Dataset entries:

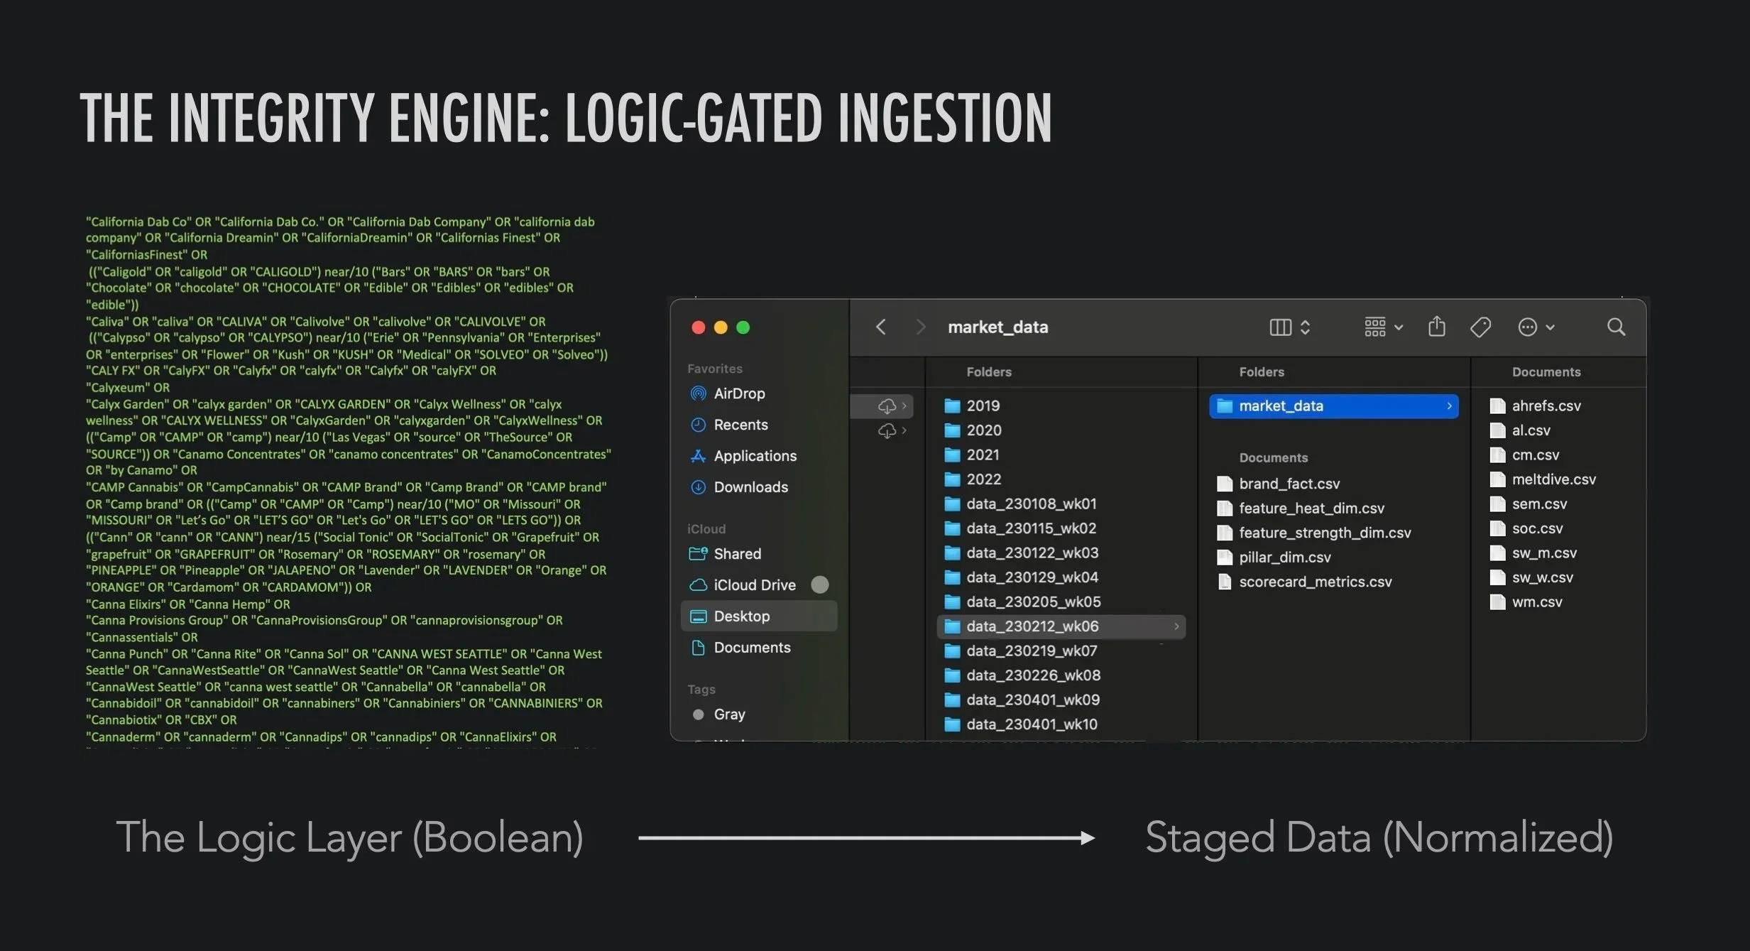Expand the market_data folder chevron

(1449, 406)
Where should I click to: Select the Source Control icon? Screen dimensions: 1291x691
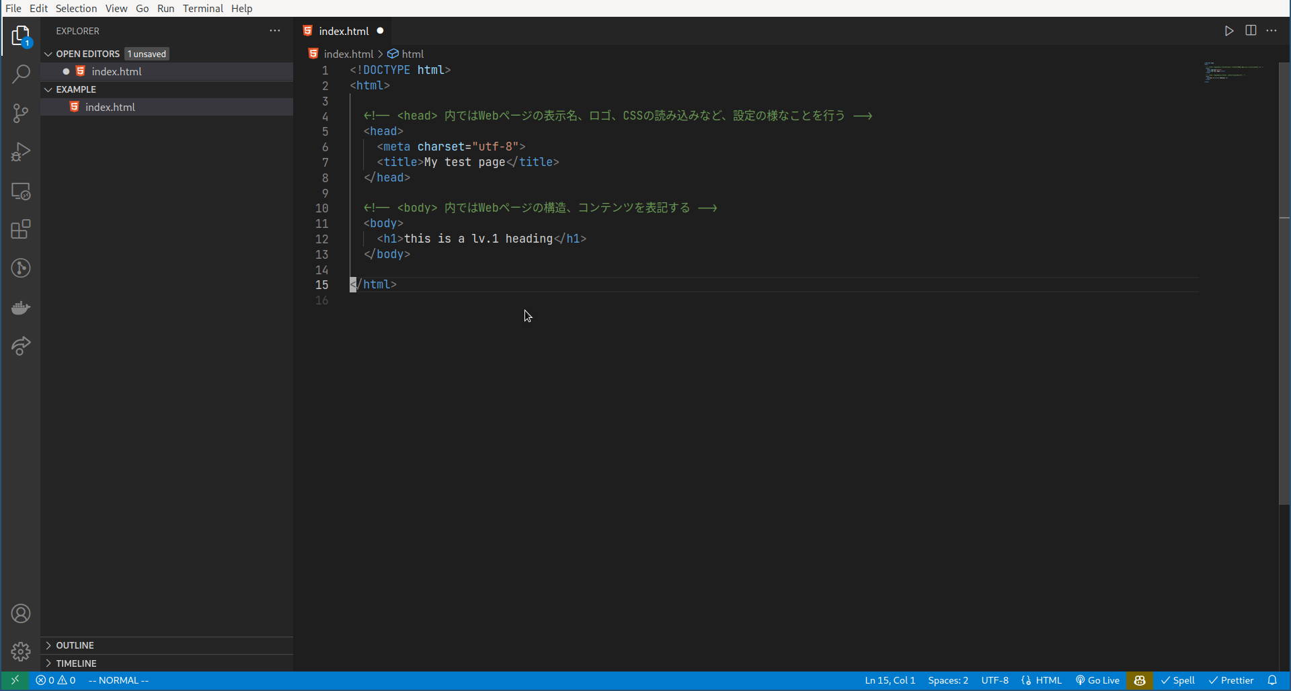[21, 113]
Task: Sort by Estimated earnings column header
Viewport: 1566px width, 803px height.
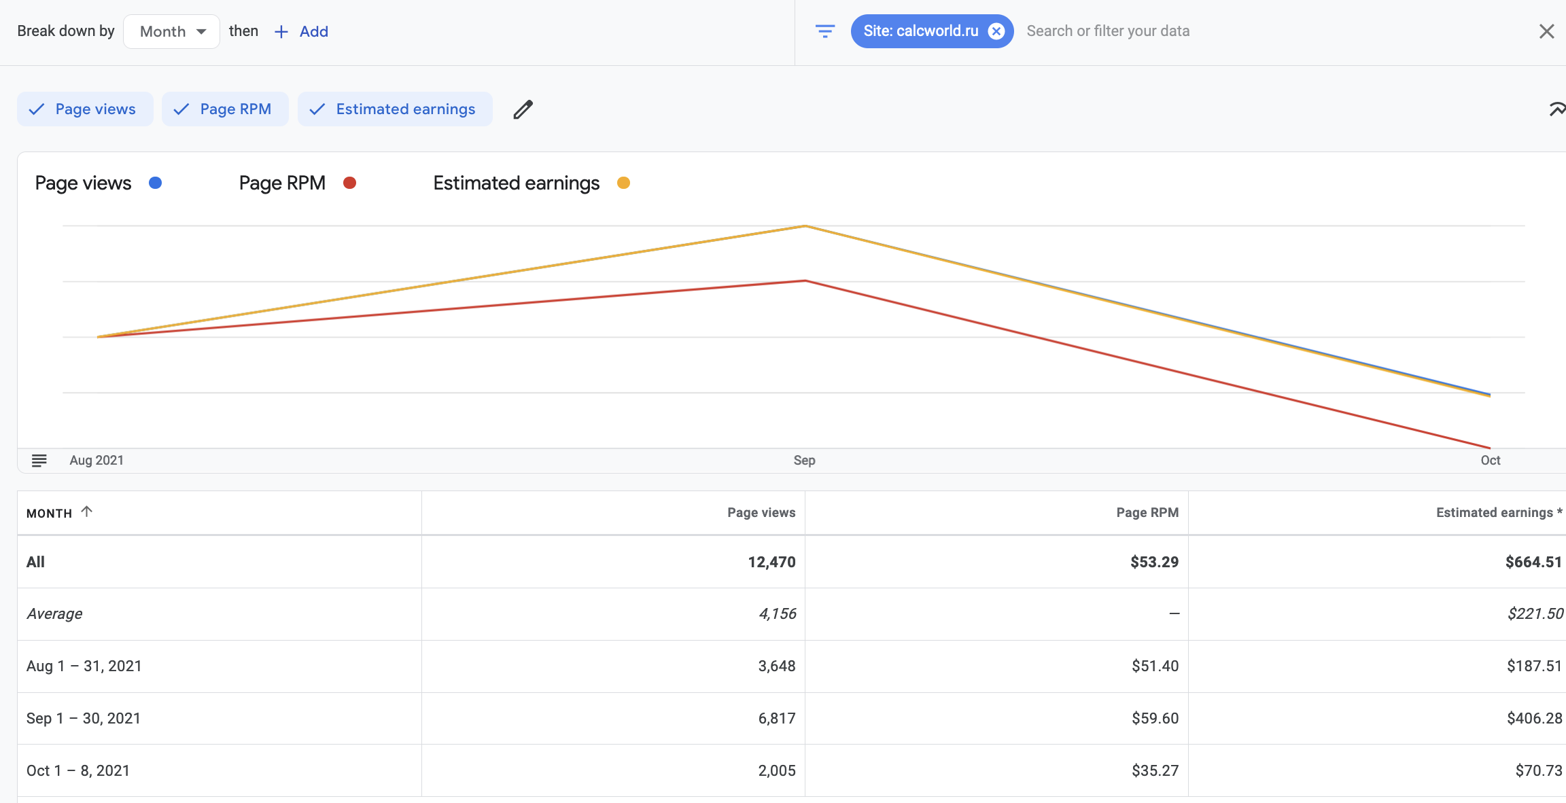Action: click(x=1493, y=513)
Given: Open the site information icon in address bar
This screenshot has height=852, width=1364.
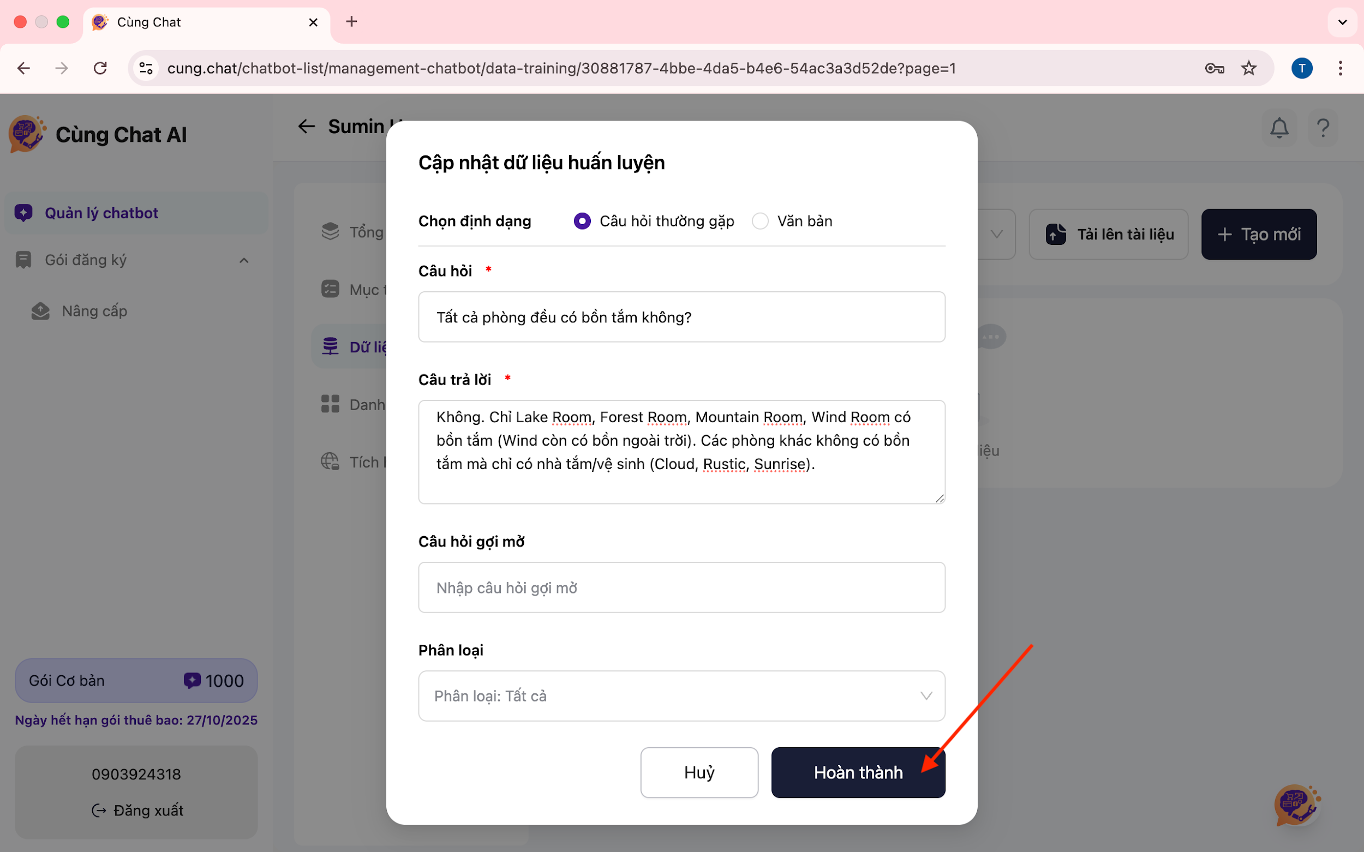Looking at the screenshot, I should (146, 68).
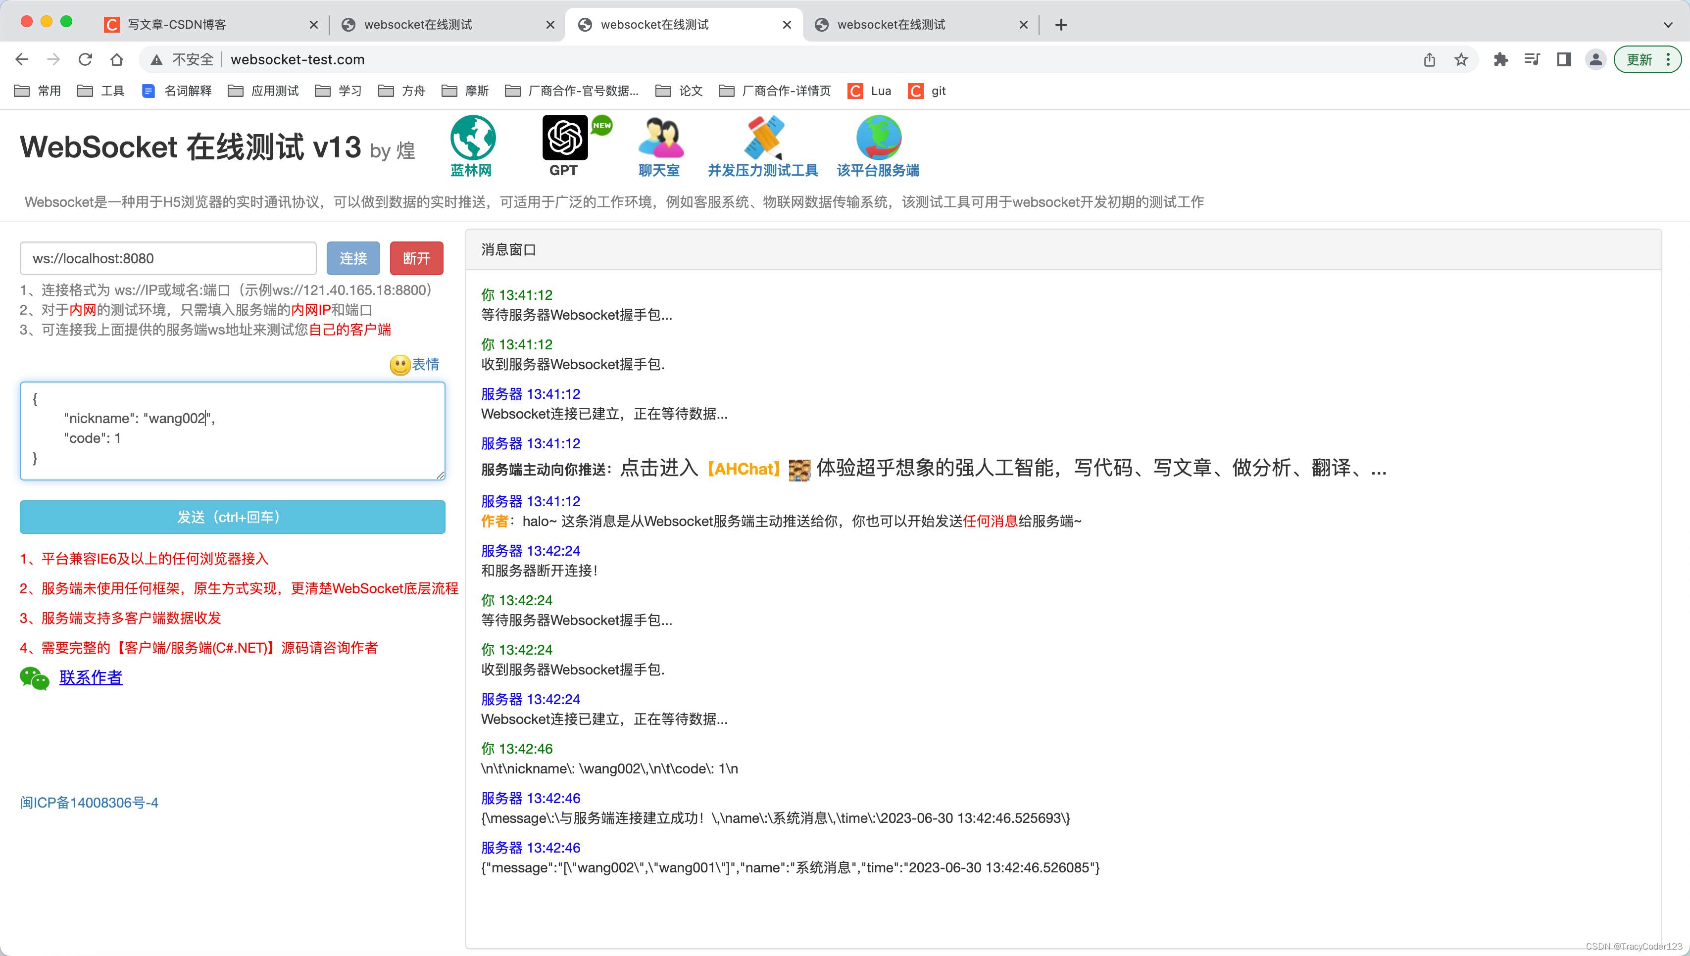Click the browser extensions puzzle icon
This screenshot has height=956, width=1690.
tap(1500, 59)
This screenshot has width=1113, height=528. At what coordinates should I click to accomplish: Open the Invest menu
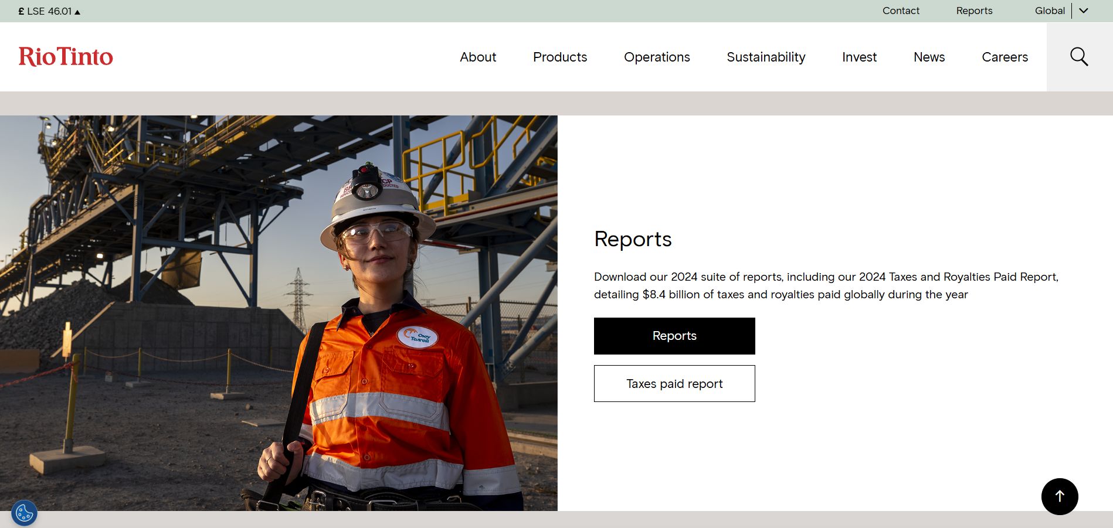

Brief
For each line above that includes the word "Open", make a copy of that line.

Output of the task
Given: Open the site information icon in address bar
This screenshot has width=1113, height=528. At what coordinates should I click to accomplish: Open the Invest menu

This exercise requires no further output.